- The task
In the Tlingit text below, condense the paragraph that begins "In the nineteenth century a Russian Orthodox priest" into a short bulleted list that keeps its main facts.
*** Opening of Source text ***
In the 1940s the Tlingit people, along with a neighboring tribe, actively pursued land claims. The Central Council of Tlingit and Haida fought for an $80 million settlement, claiming that the money the United States paid the Russians to buy Alaska rightfully belonged to them. After an almost thirty-year court battle, in 1968 they received $7.5 million.
In 1959 Alaska became a state. Soon afterwards oil was discovered there, and companies wanted to build a pipeline across Native lands to carry oil south. In 1971 the Alaska Native Claims Settlement Act (ANCSA) allowed Alaska Natives to retain 44 million acres of their land and gave them $962.5 million. In exchange they gave up all claim to other lands in Alaska—in all, nine-tenths of Alaska. The ANSCA also resulted in the formation of twelve regional corporations to be in charge of Native Alaskan economic development and land use.
In the early twenty-first century, although Tlingit people enjoy much more acceptance, their fight for survival continues. Their ability to live off the land and sea is constantly endangered by logging, overharvesting of the waters by commercial fisheries, government regulations, and the area’s increasing population.
The Tlingit were closely tied to nature. They believed that everything had a soul, so they respected all of nature. Ignoring or neglecting other inhabitants of the world could bring disaster, so they were careful to always treat animals and inanimate (non-living) objects well.
Other beliefs centered on a creator and spirit helpers who influenced the weather, hunting, and healing. Raven, who was not only a bird, but a human and a spirit, assisted in creation. Another being called Shagoon was the supreme god, but also represented many other things—ancestors, history, creation, and future destiny. Shagoon, however, remained distant and took little interest in human affairs. Traditionally the Tlingit believed that all members of the tribe were reborn from a common ancestor.
Changes occurred in Tlingit religion during the early 1900s as hundreds of Tlingit died in tuberculosis epidemics and were buried in mass graves. Many Tlingit lost faith in the healing powers of their medicine men, called shaman (pronounced SHAH-mun or SHAY-mun ), and traditional Native ceremonies that had brought the people together nearly died out. Tlingit people turned to Christian churches for comfort. When they converted to Christianity, many Tlingit were given new names to replace their Tlingit names, which were an important basis of identity and status in their society.
The Russian Orthodox and Presbyterian faiths have had a great impact on Tlingit life and are well established in their communities. Smaller numbers of the people belong to other Christian churches. Those who continue to practice the old tribal religion usually do so privately.
The Tlingit language is not closely related to any other language. Because many Tlingit sounds are made in the back of the mouth, the language sounds similar to German. It has 24 sounds not found in English, and the difference in meaning between words often depends entirely on the tone of the speaker’s voice.
In the nineteenth century a Russian Orthodox priest created the first Tlingit alphabet and developed a program to teach the Tlingit to read and write. He based his alphabet on Cyrillic, or Russian, letters. Soon after that, in their desire to have the Tlingit adopt white ways, Americans tried to suppress the use of the Tlingit language. A Native movement to teach the language to the young began in the 1960s, when language experts created the Tlingit alphabet that is commonly used today. This alphabet contains letters used in the English language as well as other symbols such as periods and apostrophes to indicate sounds not found in English.
*** Close of Source text ***
*** Opening of Available data ***
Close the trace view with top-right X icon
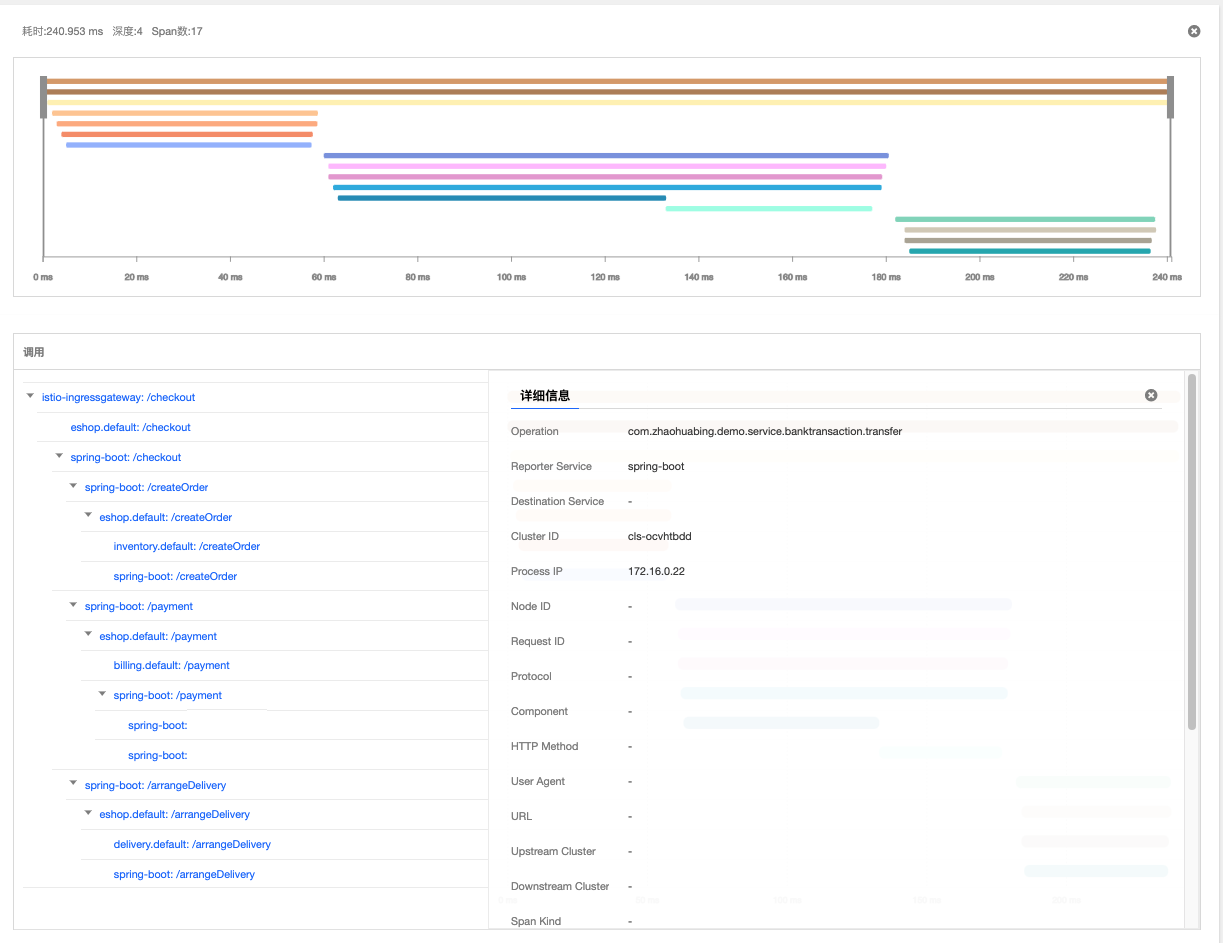Screen dimensions: 1223x943 [1193, 31]
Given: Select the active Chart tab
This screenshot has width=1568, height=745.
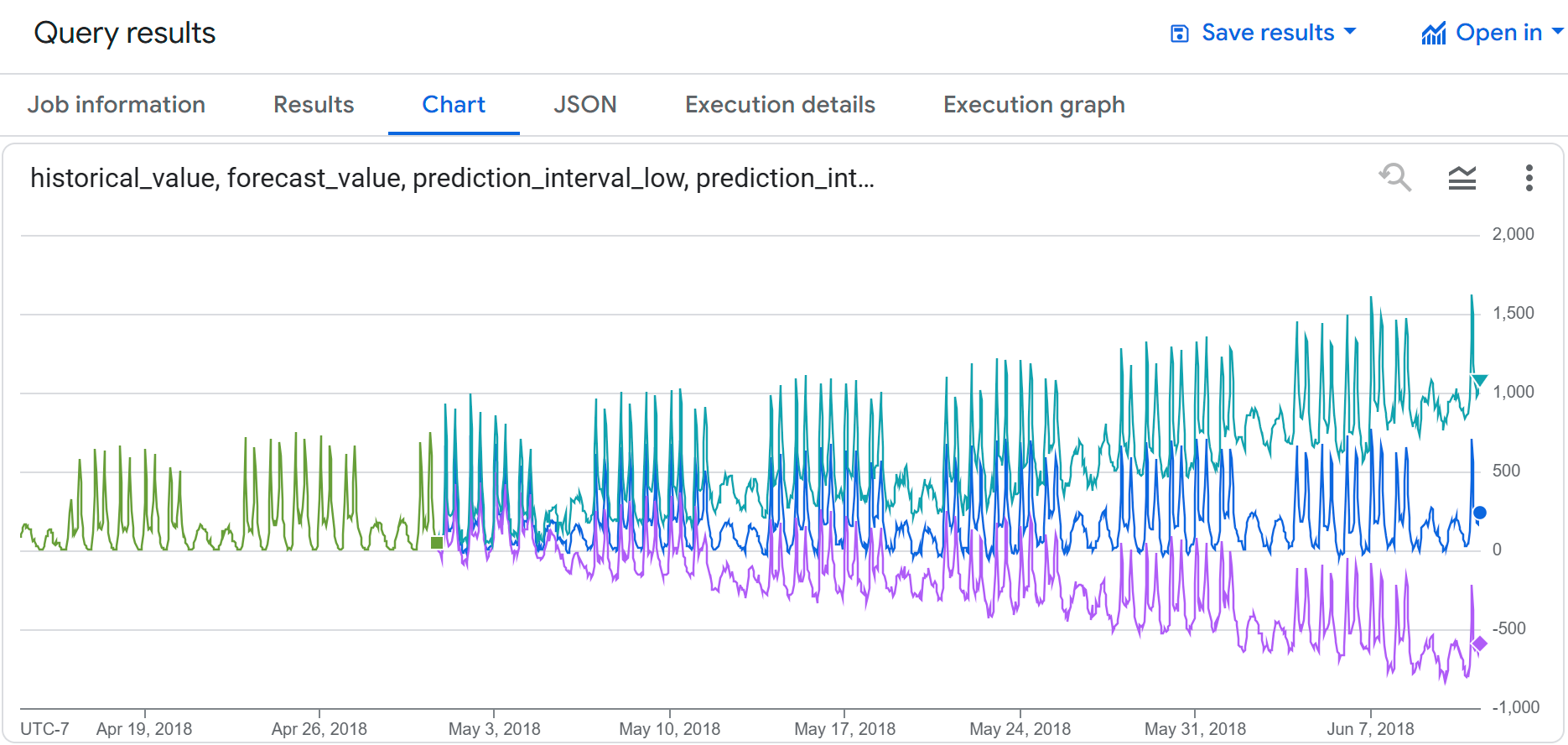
*** Close of Available data ***
- Answer for this exercise
- In the nineteenth century, a Russian Orthodox priest created the first Tlingit alphabet, based on Cyrillic (Russian) letters, and a program to teach the Tlingit to read and write.
- Soon after, Americans tried to suppress the Tlingit language because they wanted the Tlingit to adopt white ways.
- In the 1960s a Native movement began teaching the language to the young, and language experts created the Tlingit alphabet commonly used today.
- This alphabet uses English letters plus symbols such as periods and apostrophes to mark sounds not found in English.